Chapter 3.5, Problem 41WE

To determine

To solve the equation:

  $6r-2\left(2-r\right)=4\left(2r-1\right)$

Also determine whether the equation is an identity or has no solution.

Answer to Problem 41WE

The given equation is an identity and has infinitely many solutions.

Explanation of Solution

Given:

  $6r-2\left(2-r\right)=4\left(2r-1\right)$

Concept Used:

• An equation that is true for all the values of variable has infinitely many solutions.

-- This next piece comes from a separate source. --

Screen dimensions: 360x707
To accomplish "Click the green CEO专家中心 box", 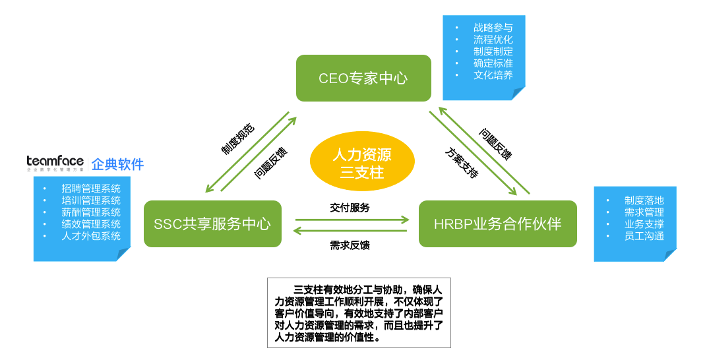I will (x=363, y=78).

And an equation that is not true for any value of the variable has no solution.
• Steps to solve a linear equation:
1. Use distributive property to remove any grouping symbol.
2. Simplify the expression in each side of the equation.
3. Collect the variable terms on one side of the equation and the constant on the other side.
4. Isolate the variable

Calculation:

In order to solve the equation:

  $6r-2\left(2-r\right)=4\left(2r-1\right)$

First, collect the variable terms on one side of the equation and the constant on the other side by simplifying it, as

  $\begin{array}{c}6r-2\left(2-r\right)=4\left(2r-1\right)\\ \Rightarrow 6r-2\times 2-2\left(-r\right)=4\times 2r-4\\ \Rightarrow 6r-4+2r=8r-4\\ \Rightarrow 8r-4=8r-4\\ \Rightarrow 8r-8r=-4+4\\ \Rightarrow 0=0\end{array}$

Now, the statement $0=0$ is true for every value of variable x . Thus, the given equation is an identity.

Thus, the given equation has infinitely many solutions.